Avoiding a separation-of-powers clash, the Arizona Supreme Court ruled that it cannot force Gov. Katie Hobbs to carry out an execution that she put on hold pending a review of the state's execution process, the Arizona Republic reports. The court said its role is to “issue a warrant of execution that authorizes the director of the state department of corrections to carry out the execution.” But the law does not mandate the governor act on the warrant. The court acknowledged that the Arizona Constitution provides that the governor “shall take care that the laws be faithfully executed," and that the governor is obligated to protect victims' rights to justice and due process, but it said those were "mixed questions of law and fact that are not properly before us."


The ruling came in the case of death row prisoner Aaron Gunches, who was sentenced to death for the 2002 kidnapping and murder of his girlfriend's former boyfriend. In January, the newly elected Hobbs, reacting to concerns about the safety and effectiveness of the state's execution protocol, put Gunches' execution on hold and announced an independent review of the process. A crime victim advocate representing the sister of Gunches' victim then filed a petition with the Supreme Court asking for the sentence to be carried out.

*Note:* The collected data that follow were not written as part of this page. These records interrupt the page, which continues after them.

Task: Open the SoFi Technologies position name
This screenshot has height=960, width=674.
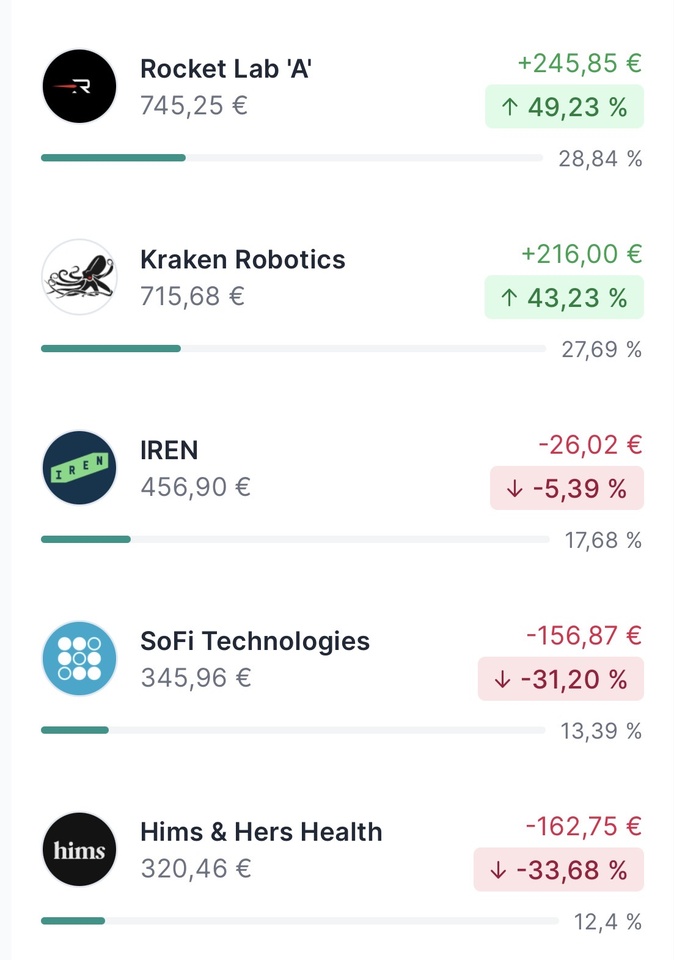Action: tap(255, 641)
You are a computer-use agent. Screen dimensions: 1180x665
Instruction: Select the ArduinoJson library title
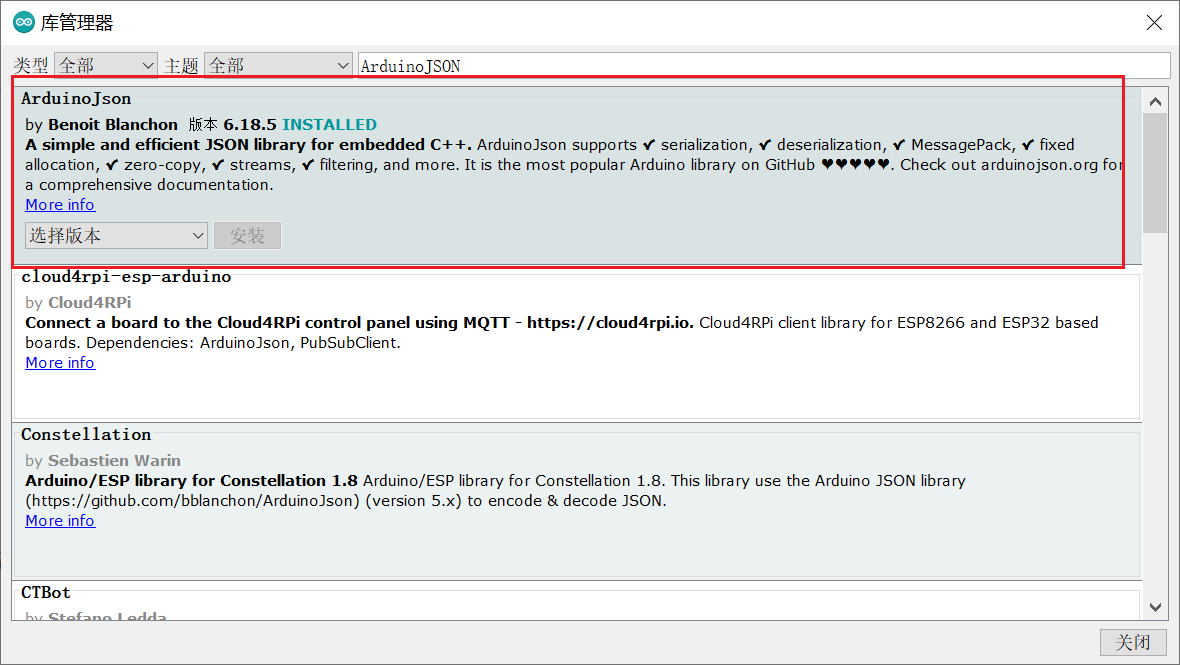tap(76, 99)
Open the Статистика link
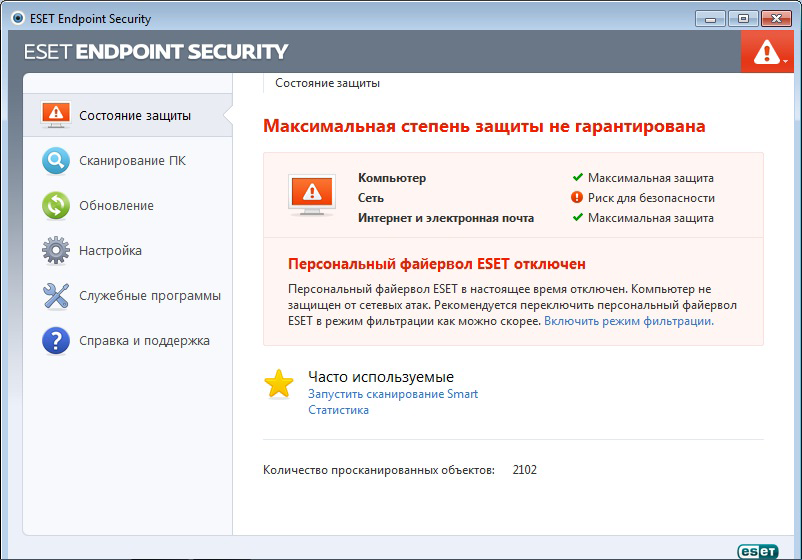This screenshot has width=802, height=560. pos(338,410)
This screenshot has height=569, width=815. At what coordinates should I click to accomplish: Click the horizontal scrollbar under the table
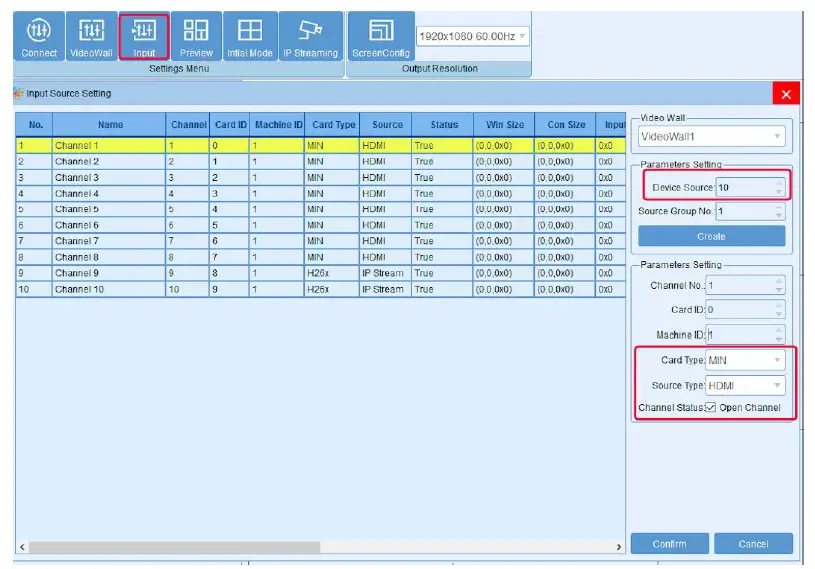(x=175, y=547)
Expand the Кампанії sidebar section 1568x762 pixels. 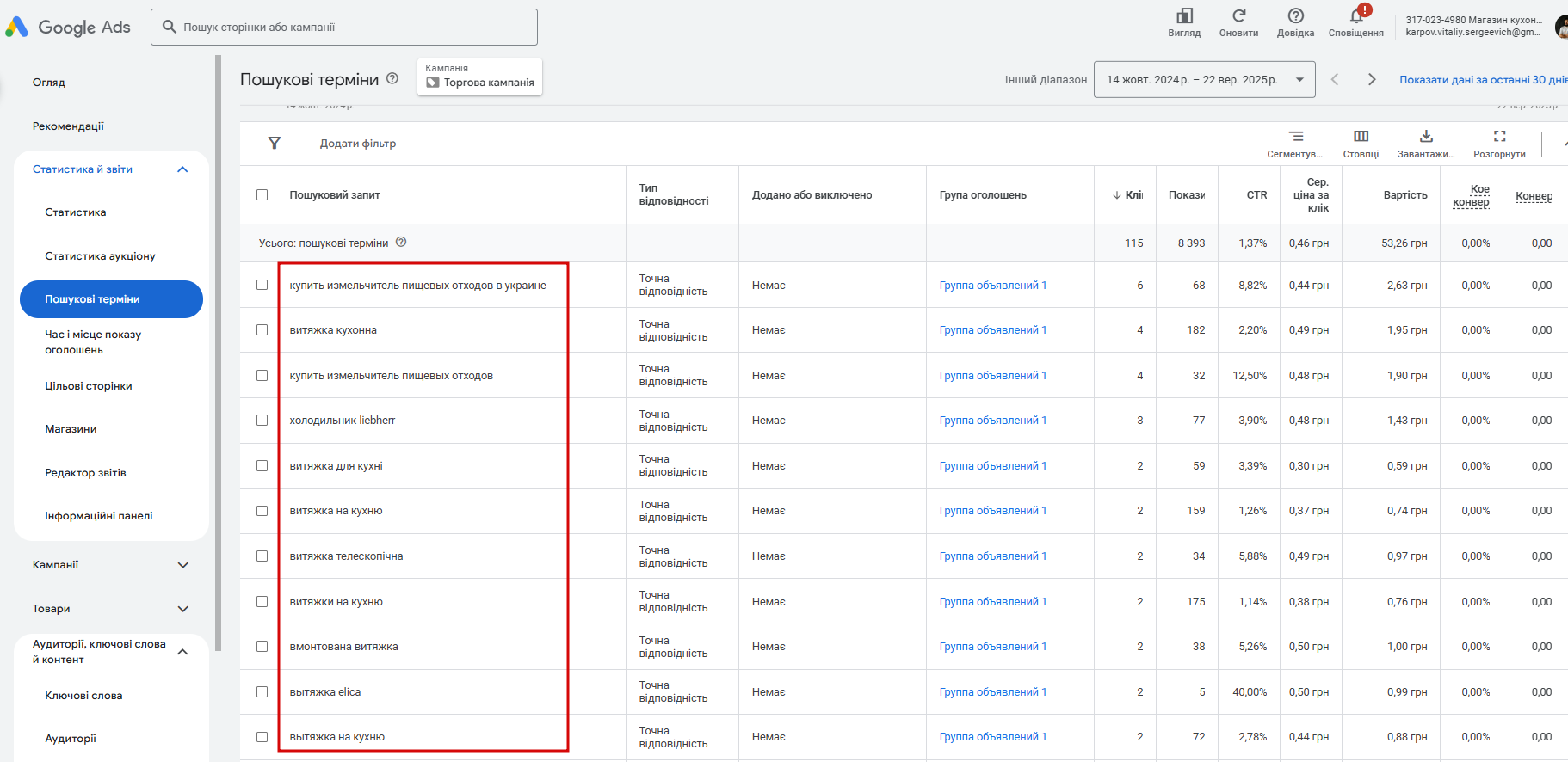point(182,565)
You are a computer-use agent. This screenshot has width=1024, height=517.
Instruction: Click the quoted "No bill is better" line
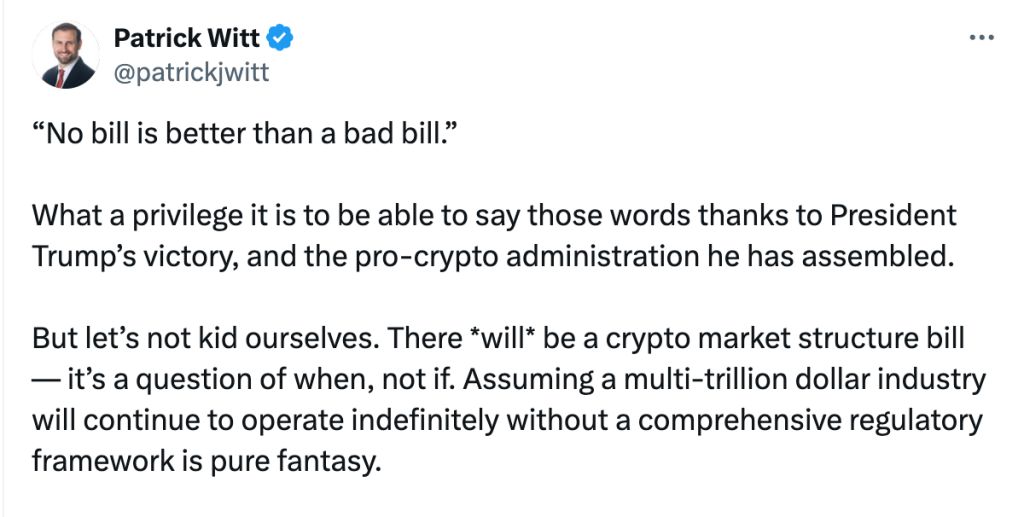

In a joint response from attorneys for Hobbs and newly appointed Department of Corrections Director Ryan Thornell, the state argued it was not currently able to exercise “its most awesome and irreversible power.” Thornell said in a declaration that the Department of Corrections lacks the staff “with the necessary institutional knowledge and expertise to conduct an execution.” According to Thornell, the drugs used for executions require updated efficacy testing, and the department has not been able to identify and contract with execution team members who would administer the drugs.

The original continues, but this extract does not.